The authors conducted a pooled analysis of 10 case-control studies of ovarian cancer in US White women, involving patients with invasive epithelial ovarian cancer serous, mucinous, endometrioid, and clear cell and control women. Risks of all four histological types were inversely associated with parity and oral contraceptive use, but the histologic types showed different associations with nonreproductive factors.
Unique associations include an inverse relation of serous cancer risk to body biography sample index, a positive relation of mucinous cancer risk to cigarette smoking, and a weakly positive relation of endometrioid cancer risk to body mass index.

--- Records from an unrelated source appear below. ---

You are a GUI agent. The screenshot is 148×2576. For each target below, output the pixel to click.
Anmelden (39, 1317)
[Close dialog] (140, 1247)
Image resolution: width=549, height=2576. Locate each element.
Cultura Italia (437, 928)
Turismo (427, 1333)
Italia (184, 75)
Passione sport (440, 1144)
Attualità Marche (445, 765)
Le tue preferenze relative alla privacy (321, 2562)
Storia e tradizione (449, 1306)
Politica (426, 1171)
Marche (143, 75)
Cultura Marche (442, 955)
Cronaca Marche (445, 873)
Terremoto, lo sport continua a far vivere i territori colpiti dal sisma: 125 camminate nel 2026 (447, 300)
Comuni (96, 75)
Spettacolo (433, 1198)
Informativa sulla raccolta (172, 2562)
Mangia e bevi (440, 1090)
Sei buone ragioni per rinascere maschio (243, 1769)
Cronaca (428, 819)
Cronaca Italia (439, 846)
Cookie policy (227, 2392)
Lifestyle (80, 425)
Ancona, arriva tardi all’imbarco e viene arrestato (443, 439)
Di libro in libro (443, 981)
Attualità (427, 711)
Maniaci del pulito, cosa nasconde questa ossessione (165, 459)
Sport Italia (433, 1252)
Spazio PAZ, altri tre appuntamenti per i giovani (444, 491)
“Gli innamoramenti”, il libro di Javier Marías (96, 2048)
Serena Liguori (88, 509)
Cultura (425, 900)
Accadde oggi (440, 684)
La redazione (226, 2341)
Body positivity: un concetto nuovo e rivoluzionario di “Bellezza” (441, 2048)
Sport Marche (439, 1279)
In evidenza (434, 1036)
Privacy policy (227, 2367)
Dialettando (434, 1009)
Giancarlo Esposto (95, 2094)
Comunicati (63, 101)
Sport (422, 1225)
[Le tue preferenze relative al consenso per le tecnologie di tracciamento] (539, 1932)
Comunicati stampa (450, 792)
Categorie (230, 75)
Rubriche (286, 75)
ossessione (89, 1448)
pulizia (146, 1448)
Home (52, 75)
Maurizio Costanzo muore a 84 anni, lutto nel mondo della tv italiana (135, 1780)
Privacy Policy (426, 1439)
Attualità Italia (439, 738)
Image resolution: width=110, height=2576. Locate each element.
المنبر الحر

Risk of all histologic types was unassociated with age at menarche, age at menopause, a history of infertility, noncontraceptive estrogen use, and alcohol consumption. The most important modifiers of ovarian cancer risk parity and oral contraceptive use showed similar associations across the samples. Nevertheless, the unique associations seen for other modifiers support the conjecture that the histologic types of epithelial ovarian cancer have different etiologies, which should be addressed in future investigations of the molecular basis of ovarian cancers and their responses to therapies.
Intensive screening is an alternative to prophylactic mastectomy in biographies sample at high risk for developing breast carcinoma. The current article reports preliminary results from a screening protocol using high-quality magnetic resonance imaging MRIductal lavage DLclinical breast examination, and mammography to identify early malignancy and high-risk lesions in women at increased genetic risk of breast carcinoma.
Patients were accrued from September to May Enrolled patients underwent biannual clinical breast examinations and annual mammography, breast MRI, and DL. Forty-one women underwent an initial screen. Fifteen of 41 enrolled women High-risk lesions that were screen detected by MRI in three women included radial scars and atypical lobular hyperplasia. DL detected seven women with cellular atypia, including one woman who had a normal MRI and mammogram.